SES-RJ - Secretaria de Estado de Saúde do Rio de Janeiro — Prova 2025
Gestante de 29 anos realizou 8 consultas de pré-natal no posto de saúde perto de sua casa sem intercorrências. Deu entrada no setor de emergência em trabalho de parto há cerca de 8 horas com idade gestacional de 40 semanas. Ao exame obstétrico, o feto encontrava-se em apresentação cefálica, com 1 cm de dilatação do colo uterino com bolsa amniótica íntegra. Realizada amniotomia, com saída de líquido amniótico meconial, sendo submetido à cesárea de urgência. Nasceu com desconforto respiratório grave, aumento do diâmetro anteroposterior do tórax, batimento de asa de nariz e gemido expiratório. A pele e as unhas estão impregnadas por pigmento amarelo esverdeado. Exame do abdome sem alteração digna de nota. Foi encaminhado para UTI neonatal e o Rx está anexo: A suspeita diagnóstica nesse caso é:
RN a termo + líquido meconial + desconforto respiratório + tórax hiperinsuflado = SAM.

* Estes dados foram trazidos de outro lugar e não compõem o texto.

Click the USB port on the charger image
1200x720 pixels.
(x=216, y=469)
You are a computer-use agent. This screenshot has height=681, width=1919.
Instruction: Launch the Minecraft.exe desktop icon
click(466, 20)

A SAM ocorre pela aspiração de mecônio intraútero ou nas primeiras respirações, causando obstrução de vias aéreas e pneumonite química.
A Síndrome de Aspiração de Mecônio (SAM) afeta principalmente recém-nascidos a termo ou pós-termo. A passagem de mecônio para o líquido amniótico é um marcador de estresse fetal. Quando aspirado, o mecônio obstrui as pequenas vias aéreas, permitindo a entrada de ar mas dificultando a saída (mecanismo de válvula), o que explica o tórax enfisematoso. Clinicamente, o RN apresenta sinais de desconforto respiratório imediato, cianose e impregnação meconial da pele. O tratamento é de suporte, incluindo oxigenoterapia, ventilação mecânica (se necessário), surfactante e, em casos de hipertensão pulmonar associada, óxido nítrico inalatório. A prevenção foca no manejo adequado do sofrimento fetal intraparto.
O RX de tórax tipicamente mostra infiltrados grosseiros e irregulares ('em flocos'), áreas de atelectasia entremeadas com áreas de hiperinsuflação e aumento do diâmetro anteroposterior.
O mecônio causa obstrução mecânica (efeito valvar), inativa o surfactante pulmonar e gera uma resposta inflamatória intensa (pneumonite química), prejudicando a troca gasosa.
A Hipertensão Pulmonar Persistente do Recém-Nascido (HPPRN) é uma complicação grave e frequente, devido à vasoconstrição pulmonar hipóxica e remodelamento vascular.